* Exercise *
From the material below, pull each line containing the string "will".

* Records *
'''
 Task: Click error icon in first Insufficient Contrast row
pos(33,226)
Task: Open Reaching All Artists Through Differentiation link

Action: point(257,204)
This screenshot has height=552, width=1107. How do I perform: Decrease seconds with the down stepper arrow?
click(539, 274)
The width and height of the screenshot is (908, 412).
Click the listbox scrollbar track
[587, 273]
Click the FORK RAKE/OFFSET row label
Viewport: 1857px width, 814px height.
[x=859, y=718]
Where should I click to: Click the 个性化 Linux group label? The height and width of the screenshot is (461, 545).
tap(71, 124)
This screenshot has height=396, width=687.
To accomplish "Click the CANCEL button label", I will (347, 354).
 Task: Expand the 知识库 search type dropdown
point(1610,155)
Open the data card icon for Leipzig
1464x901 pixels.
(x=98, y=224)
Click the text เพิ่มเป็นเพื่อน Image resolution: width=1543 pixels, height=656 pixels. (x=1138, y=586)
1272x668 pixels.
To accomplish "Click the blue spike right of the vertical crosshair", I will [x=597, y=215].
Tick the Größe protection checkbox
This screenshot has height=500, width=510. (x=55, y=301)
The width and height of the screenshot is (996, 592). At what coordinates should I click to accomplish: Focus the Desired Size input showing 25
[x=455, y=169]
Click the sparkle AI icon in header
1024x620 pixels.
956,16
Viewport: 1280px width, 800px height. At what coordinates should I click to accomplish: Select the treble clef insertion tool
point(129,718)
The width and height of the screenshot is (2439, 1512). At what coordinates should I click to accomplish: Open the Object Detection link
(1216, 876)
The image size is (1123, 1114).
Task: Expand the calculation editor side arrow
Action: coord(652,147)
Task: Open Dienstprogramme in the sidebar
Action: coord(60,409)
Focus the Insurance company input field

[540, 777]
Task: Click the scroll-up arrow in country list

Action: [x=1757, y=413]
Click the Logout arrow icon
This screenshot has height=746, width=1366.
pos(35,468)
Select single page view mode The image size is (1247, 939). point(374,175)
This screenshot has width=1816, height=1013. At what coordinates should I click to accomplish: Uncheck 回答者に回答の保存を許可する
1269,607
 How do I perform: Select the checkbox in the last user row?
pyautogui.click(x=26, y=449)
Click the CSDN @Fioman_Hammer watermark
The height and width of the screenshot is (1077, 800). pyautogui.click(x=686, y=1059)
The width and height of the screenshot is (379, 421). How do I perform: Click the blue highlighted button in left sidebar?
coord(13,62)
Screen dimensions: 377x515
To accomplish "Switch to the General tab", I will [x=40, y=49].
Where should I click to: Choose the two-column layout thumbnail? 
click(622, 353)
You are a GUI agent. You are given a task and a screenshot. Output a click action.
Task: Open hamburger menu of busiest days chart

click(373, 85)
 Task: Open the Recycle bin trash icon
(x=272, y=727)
'''
* Result of the task *
To accomplish "Click the CANCEL button label", I will (347, 354).
To accomplish "Click the blue spike right of the vertical crosshair", I will [x=597, y=215].
To accomplish "Switch to the General tab", I will [x=40, y=49].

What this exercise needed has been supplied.